A month ago I kicked off a survey about MAXDOP setting - see here for the survey. I received results for 700 servers around the world! Here they are:

 

The X-axis format is X-Y-Z, where X = number of cores, Y = number of NUMA nodes, Z = MAXDOP setting. I didn't differentiate between hyper-threading or not, or soft vs. hard NUMA.

The results are striking - 75% of all systems out there use a server MAXDOP of zero. Now, this doesn't show whether individual queries are using MAXDOP to override that, or resource governor in 2008+ to override that either and I don't have info on the workload for all these servers - so it's not a result we can draw any concrete conclusions from. However, I do find it interesting that such a high proportion are running fine with MAXDOP 0 - my expectation was that there would be a higher proportion of servers with a non-zero MAXDOP setting.

There are quite a few 'black and white' configuration rules out there - for instance:

  1. Set MAXDOP to 1 if you're seeing CXPACKET waits as the prevalent wait type.
  2. Set MAXDOP to 1 for OLTP systems, and don't do anything else.
  3. Old Microsoft guidance to set MAXDOP to half the number of physical processors.
  4. Set MAXDOP to the number of cores in the NUMA node.

These are all incorrect as *rules*. There is no one-size-fits-all rule for MAXDOP - there are only general guidelines.
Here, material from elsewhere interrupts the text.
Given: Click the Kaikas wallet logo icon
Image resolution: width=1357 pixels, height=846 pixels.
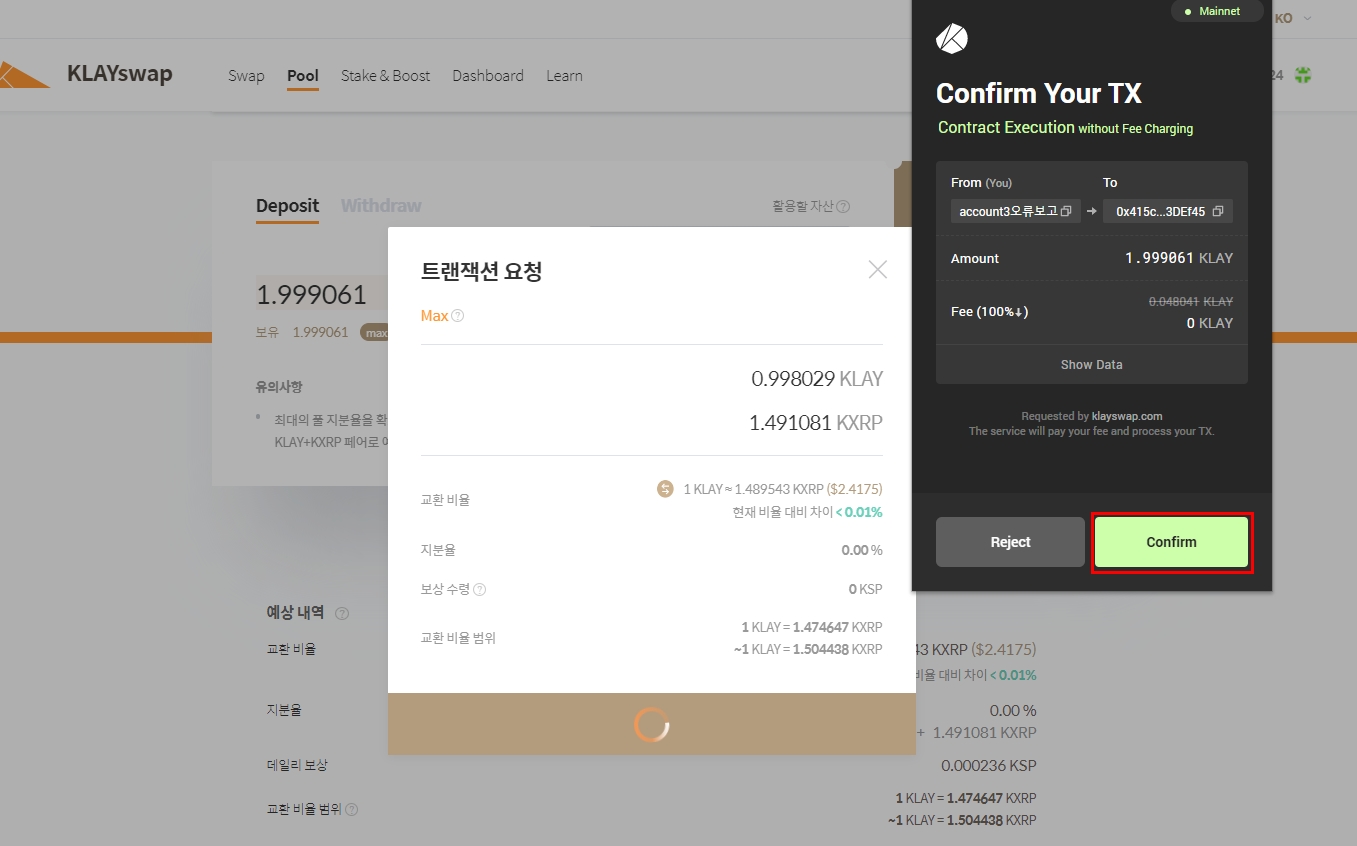Looking at the screenshot, I should pyautogui.click(x=951, y=39).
For instance:

  • For OLTP systems, it can often be beneficial to set MAXDOP to 1 and then use the MAXDOP query hint to override the server-wide setting for queries that can benefit from parallelism.
  • For mixed-workload systems, you need to be careful how you set MAXDOP so you don't inadvertently penalize one of the workloads. Judicious use of the MAXDOP query hint can help here. A more powerful solution for mixed workloads is to use resource governor and have a workload group for each portion of the workload, with a different MAXDOP for each workload group.
  • For systems with high CXPACKET waits, investigate why this is the case before reducing MAXDOP. It's easy to come up with a demo where there are lots of CXPACKET waits, and while reducing MAXDOP (for the server or the query) reduces the CXPACKET waits, it also makes the query take a lot longer. CXPACKET waits can be because the statistics are incorrect and the query execution system divides up the work by the out-of-date statistics
  • Consider using the cost threshold for parallelism setting - see Jonathan's recent post here.

Using the resource governor as I described above can be a very easy way to mess around with the MAXDOP setting - especially for applications with legacy code that you cannot change, and you don't want to set a server-wide MAXDOP setting. This even works if the legacy code uses MAXDOP query hints, because the resource governor workload group MAXDOP setting *cannot* be overridden.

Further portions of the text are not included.